Data records section start
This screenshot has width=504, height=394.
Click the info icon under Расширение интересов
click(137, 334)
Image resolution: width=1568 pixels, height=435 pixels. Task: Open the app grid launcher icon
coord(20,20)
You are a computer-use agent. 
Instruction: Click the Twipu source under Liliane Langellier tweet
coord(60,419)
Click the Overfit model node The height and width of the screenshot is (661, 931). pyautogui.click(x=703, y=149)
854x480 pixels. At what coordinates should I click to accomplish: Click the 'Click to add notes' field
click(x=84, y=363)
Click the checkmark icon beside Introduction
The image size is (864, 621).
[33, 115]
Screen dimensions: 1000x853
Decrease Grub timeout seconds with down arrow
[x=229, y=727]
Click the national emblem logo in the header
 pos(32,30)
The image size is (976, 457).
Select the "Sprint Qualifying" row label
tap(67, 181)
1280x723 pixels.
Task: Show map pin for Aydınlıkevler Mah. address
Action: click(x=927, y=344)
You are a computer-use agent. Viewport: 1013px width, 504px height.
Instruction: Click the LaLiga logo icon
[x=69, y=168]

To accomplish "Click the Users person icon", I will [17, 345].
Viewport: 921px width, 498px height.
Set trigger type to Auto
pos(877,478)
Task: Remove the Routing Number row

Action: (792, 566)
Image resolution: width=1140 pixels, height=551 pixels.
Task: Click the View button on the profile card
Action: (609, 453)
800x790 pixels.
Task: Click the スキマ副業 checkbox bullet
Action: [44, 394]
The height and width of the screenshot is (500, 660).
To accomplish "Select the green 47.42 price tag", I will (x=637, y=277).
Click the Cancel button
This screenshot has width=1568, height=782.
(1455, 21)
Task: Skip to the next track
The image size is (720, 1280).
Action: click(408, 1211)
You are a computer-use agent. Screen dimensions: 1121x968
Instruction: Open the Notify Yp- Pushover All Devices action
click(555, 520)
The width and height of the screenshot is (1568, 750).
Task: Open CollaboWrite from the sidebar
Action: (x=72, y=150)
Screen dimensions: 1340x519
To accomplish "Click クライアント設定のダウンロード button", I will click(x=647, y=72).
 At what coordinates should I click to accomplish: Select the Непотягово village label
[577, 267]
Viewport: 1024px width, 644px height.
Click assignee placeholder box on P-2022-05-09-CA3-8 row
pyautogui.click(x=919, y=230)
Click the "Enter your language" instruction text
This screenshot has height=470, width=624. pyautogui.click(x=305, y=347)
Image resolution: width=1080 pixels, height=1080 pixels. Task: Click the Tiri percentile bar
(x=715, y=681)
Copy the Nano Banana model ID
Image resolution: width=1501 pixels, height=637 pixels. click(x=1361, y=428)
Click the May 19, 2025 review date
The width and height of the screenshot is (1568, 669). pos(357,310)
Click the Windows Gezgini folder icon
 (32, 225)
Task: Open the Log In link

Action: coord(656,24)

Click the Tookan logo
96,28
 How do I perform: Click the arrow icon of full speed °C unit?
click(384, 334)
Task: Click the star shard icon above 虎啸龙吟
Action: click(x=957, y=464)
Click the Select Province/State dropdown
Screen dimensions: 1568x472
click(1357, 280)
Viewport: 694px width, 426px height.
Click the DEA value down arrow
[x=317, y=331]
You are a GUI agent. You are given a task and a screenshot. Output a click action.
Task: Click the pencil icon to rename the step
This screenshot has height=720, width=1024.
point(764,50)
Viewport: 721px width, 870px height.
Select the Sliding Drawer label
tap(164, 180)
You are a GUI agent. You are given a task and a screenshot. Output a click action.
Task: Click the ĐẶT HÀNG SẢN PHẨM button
Data records section end
Work to complete
Print all entries again, exactly.

Answer box
This screenshot has width=504, height=394.
Click the info icon under Расширение интересов
click(137, 334)
Image resolution: width=1568 pixels, height=435 pixels. Task: Open the app grid launcher icon
coord(20,20)
You are a computer-use agent. 
Instruction: Click the Twipu source under Liliane Langellier tweet
coord(60,419)
Click the Overfit model node The height and width of the screenshot is (661, 931). pyautogui.click(x=703, y=149)
854x480 pixels. At what coordinates should I click to accomplish: Click the 'Click to add notes' field
click(x=84, y=363)
Click the checkmark icon beside Introduction
The image size is (864, 621).
[33, 115]
Screen dimensions: 1000x853
Decrease Grub timeout seconds with down arrow
[x=229, y=727]
Click the national emblem logo in the header
 pos(32,30)
The image size is (976, 457).
Select the "Sprint Qualifying" row label
tap(67, 181)
1280x723 pixels.
Task: Show map pin for Aydınlıkevler Mah. address
Action: click(x=927, y=344)
You are a computer-use agent. Viewport: 1013px width, 504px height.
Instruction: Click the LaLiga logo icon
[x=69, y=168]

To accomplish "Click the Users person icon", I will [17, 345].
Viewport: 921px width, 498px height.
Set trigger type to Auto
pos(877,478)
Task: Remove the Routing Number row

Action: (792, 566)
Image resolution: width=1140 pixels, height=551 pixels.
Task: Click the View button on the profile card
Action: (609, 453)
800x790 pixels.
Task: Click the スキマ副業 checkbox bullet
Action: [44, 394]
The height and width of the screenshot is (500, 660).
To accomplish "Select the green 47.42 price tag", I will (x=637, y=277).
Click the Cancel button
This screenshot has width=1568, height=782.
(1455, 21)
Task: Skip to the next track
The image size is (720, 1280).
Action: click(408, 1211)
You are a computer-use agent. Screen dimensions: 1121x968
Instruction: Open the Notify Yp- Pushover All Devices action
click(555, 520)
The width and height of the screenshot is (1568, 750).
Task: Open CollaboWrite from the sidebar
Action: (x=72, y=150)
Screen dimensions: 1340x519
To accomplish "Click クライアント設定のダウンロード button", I will click(x=647, y=72).
 At what coordinates should I click to accomplish: Select the Непотягово village label
[577, 267]
Viewport: 1024px width, 644px height.
Click assignee placeholder box on P-2022-05-09-CA3-8 row
pyautogui.click(x=919, y=230)
Click the "Enter your language" instruction text
This screenshot has height=470, width=624. pyautogui.click(x=305, y=347)
Image resolution: width=1080 pixels, height=1080 pixels. Task: Click the Tiri percentile bar
(x=715, y=681)
Copy the Nano Banana model ID
Image resolution: width=1501 pixels, height=637 pixels. click(x=1361, y=428)
Click the May 19, 2025 review date
The width and height of the screenshot is (1568, 669). pos(357,310)
Click the Windows Gezgini folder icon
 (32, 225)
Task: Open the Log In link

Action: coord(656,24)

Click the Tookan logo
96,28
 How do I perform: Click the arrow icon of full speed °C unit?
click(384, 334)
Task: Click the star shard icon above 虎啸龙吟
Action: click(x=957, y=464)
Click the Select Province/State dropdown
Screen dimensions: 1568x472
click(1357, 280)
Viewport: 694px width, 426px height.
Click the DEA value down arrow
[x=317, y=331]
You are a GUI agent. You are given a task and a screenshot. Output a click action.
Task: Click the pencil icon to rename the step
This screenshot has height=720, width=1024.
point(764,50)
Viewport: 721px width, 870px height.
Select the Sliding Drawer label
tap(164, 180)
You are a GUI agent. You are given a task and a screenshot. Output a click action.
Task: Click the ĐẶT HÀNG SẢN PHẨM button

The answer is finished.